I’m a native of California. Though I no longer call it “home,” I still spend a few months there every year. And for sure I take a backseat to nobody in bashing what passes for a state government in Sacramento, it is a very bad joke.
All of that said, CA is still in so many ways the nicest year-round physical environment in these 50 states and several territories. Much of it is warm, but not humid, and gets lots of sunshine. Take your pick of the seashore or the mountains, or farm the great Central Valley and coastal flood plains, ski the Sierras while never slipping on ice and snow in your driveway.
People are claiming wildfires are something new, and disasters just a recent thing. Nope. Not the case at all. Paradise burning in the Camp fire was very bad, San Francisco burning after the earthquake over 100 years ago was worse.
Forest fires? Nothing new. I’m old and, too many decades ago as a kid in SoCal, I would watch forest fires burn off the national forest mountainsides above Ojai every second or third autumn. People persist in building out into the CA foothills close to nature, and “nature” turns around and bites them occasionally.
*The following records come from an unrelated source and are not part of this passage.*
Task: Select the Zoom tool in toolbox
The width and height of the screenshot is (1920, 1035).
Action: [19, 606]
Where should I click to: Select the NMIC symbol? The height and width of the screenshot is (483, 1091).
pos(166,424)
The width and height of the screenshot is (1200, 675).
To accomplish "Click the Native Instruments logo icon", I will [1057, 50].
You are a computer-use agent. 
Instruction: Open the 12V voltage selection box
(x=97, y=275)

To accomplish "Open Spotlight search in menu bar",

Our distant friends would call and ask, “Is your house in danger? We hear Ojai is burning.” We’d answer, “No, we’re fine, it never gets within miles of our house. The valley is fine.”
Tell me the Midwest and south don’t get awful killer tornadoes - basically unknown in CA. Or the southeast and its giant hurricanes, none in CA. Or blizzards, only up in the Sierras around Lake Tahoe, not tying up our cities like much of the country. And mind-sapping humidity, common every summer nearly everywhere east of the Rockies, not in CA.
What’s wrong with CA is bad politics, the same problem blessed-by-nature Argentina has. CA has the “blue state blues,” which seems an incurable malady. Once contracted, the ‘patient’s’ prognosis is poor.
In Venezuela, which has a terminal case, the only solution available to the individual resident is to leave. Ironically, those with the gumption to leave make the situation worse for those who remain.